Silvia Ferrara, ‘Writing in Cypro-Minoan: Beyond decipherment’

Paper presented at British Epigraphy Society Autumn Meeting. (Brief report by Gabriel Bodard)

Writing in Cypro-Minoan: Beyond Decipherment.

Silvia Ferrara, Oxford,  November 21, 2009

In this paper, Ferrara introduced the audience to problems in the decipherment and interpretation of inscriptions in the Cypro-Minoan script. Since there are only some 217 documents (comprising 4000 signs) in this script, decipherment is difficult if not impossible, and so identification of the language and context of the texts will depend more upon quantitative elements, the objects themselves, their distribution and other archaeological information.

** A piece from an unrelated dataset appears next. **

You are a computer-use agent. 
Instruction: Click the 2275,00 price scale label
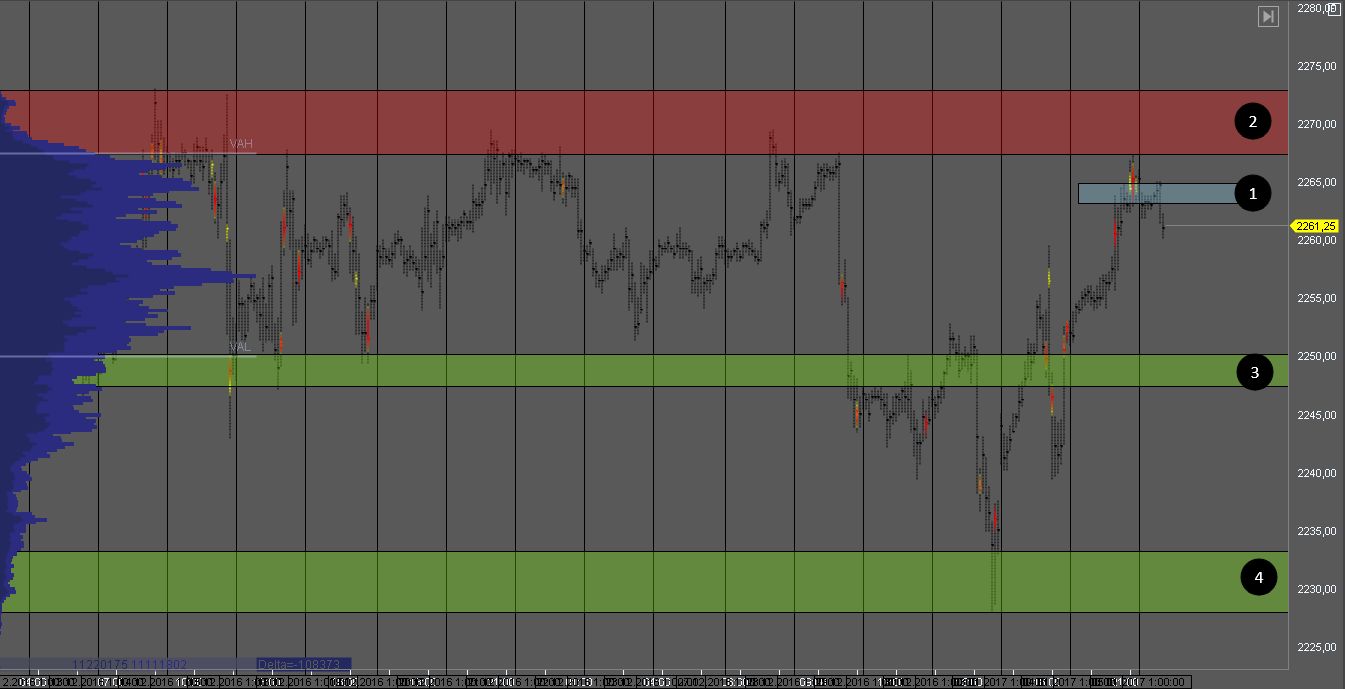click(1316, 67)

The traditional classification of Cypro-Minoan by Emilia Masson identifies four versions of the script/language, but this classification is not reflected in the art, style of objects, or geographical features. The majority of the texts are in Masson’s Cypro-Minoan 1 (CM1) script, with a wide geographical distibution and range of supports (including many tiny clay boules); this is assumed to be the original form of the language. The corpus of CM2 is made up entirely of three tablets, all from the city of Enkomi and of similar date. CM3 is attested in nine inscriptions from the mainland city of Ugarit. Both Enkomi and Ugarit also give CM1 texts–and the CM1 texts from Ugarit do not seem, as sometimes suggested, to have been imported from Cyrpus since their form is similar to that of Cuneiform tablets from the mainland. The differences, identified by Masson, were based on the assumption that some characters were unique in each script, but since none of the scripts are identified, this is a difficult and to some degree subjective identification.

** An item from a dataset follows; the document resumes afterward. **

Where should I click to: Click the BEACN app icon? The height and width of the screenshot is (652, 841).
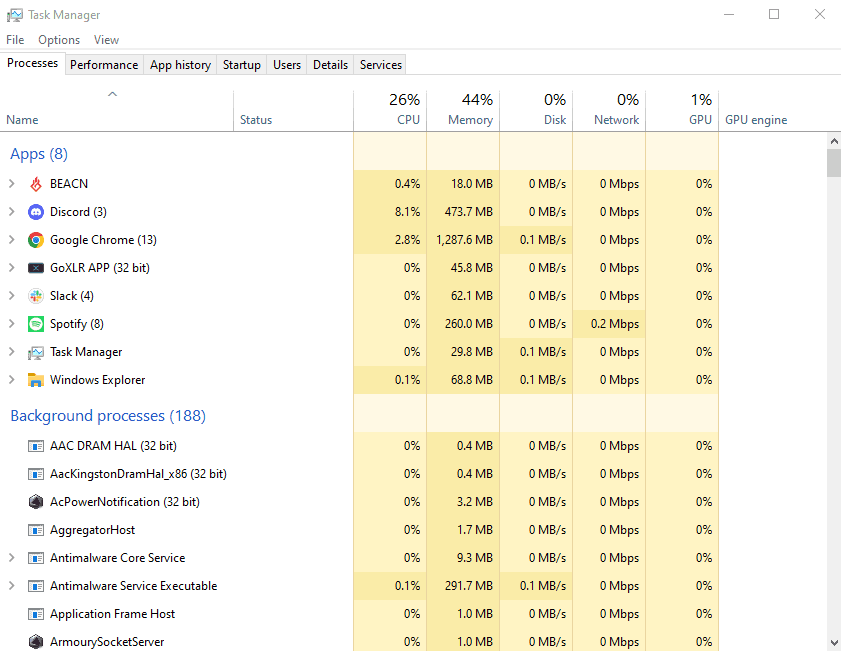click(x=36, y=184)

In 2007 Jean-Pierre Olivier published a revised classification of the CM1 script, in which he pointed out that out of 96 distinct signs, CM1 and CM2 share only 42; there are 19 unique signs in CM1, 15 unique signs in CM2 (a quarter of the total signs in that script) and 7 unique signs in CM3 (12% of the total signs in that script). Unique signs mostly occur only once in each script, raising the possibility that in at least some cases these are the result of scribal incompetence rather than deliberate distinction. Nevertheless, if these very signficant differences are meaningful, then the introduction of new signs in each script must represent sounds or other real distinctions not recorded in the other subgroups. Leaving aside the incompletely attested CM3, one may either assume that CM1 and CM2 are different languages, or that the subject matter between the two collections of texts was sufficiently diverse that the vocabulary would differ significantly between the two.

Ferrara considered four possibile interpretations of the classification of Cypro-Minoan from these texts: (1) the texts represent a single script and a single language, the language spoken throughout the island of Cyprus; the apparent differences between the scripts makes this interpretation problematic. (2) The texts represent a single script used to represent multiple languages; again the script variants are not explained. (3) The texts represent multiple scripts, all used to represent a single language; this is Ferrara’s prefered interpretation. The representation of new sounds in a script does not have to mean the introduction of new sounds to the language, as they may simply be sounds that were not previously recorded in the written form of the language, or new complex syllables such as CVC groups. (4) The texts represent three separate scripts used to record three different languages. This possibility explains the palaeography well, but is problematic archaeologically. Is one of the languages a form of Cypriot koine? Were the writers of CM2 at Enkomi perhaps not newcomers but an established population with their own language? Ferrara discussed the issues of multilingualism to examine this final possibility a little further. Looking for parallels to the use of multiple languages and scripts in a single geographical and chronological context (as at Enkomi), she looked at the case of Cretan Hieroglyphic and Linear A, but the archaeological contexts of these two scripts were fairly distinct and so they may have been different ways to record a single language.

A better comparison may be the case of the written archives at Ugarit, where seven languages are recorded in five scripts. The Akkadian lingua franca is written in Cuneiform using a syllabic system. Hurrian also uses Cuneiform script, but with an alphabetic system; the syllabic values of Cuneiform are intertwined with these alphabetic values with no apparent difficulty. In this parallel, biliteracy within a single language functions perfectly well.

The linguistic diversity of Cyprus is unknown. If CM2 was derived from CM1 to record a new language, there is no archaeological record of the people whose language this was (but nor is there for Hurrian). Given the limited literacy of the general population at this period, the idea that there would be two separate administrations in a single city, sometimes in identical contexts, using mutally unintelligible scripts and languages, is bizarre and counter-intuitive.

Ferrara concluded that there is no secure reason to consider Cypro-Minoan to be made up of more than one language. She ended her paper with an appeal to epigraphers to make a special effort to integrate contextual and archaeological features in the interpretation of text-bearing objects, along with the epigraphic staples of palaeography and philology.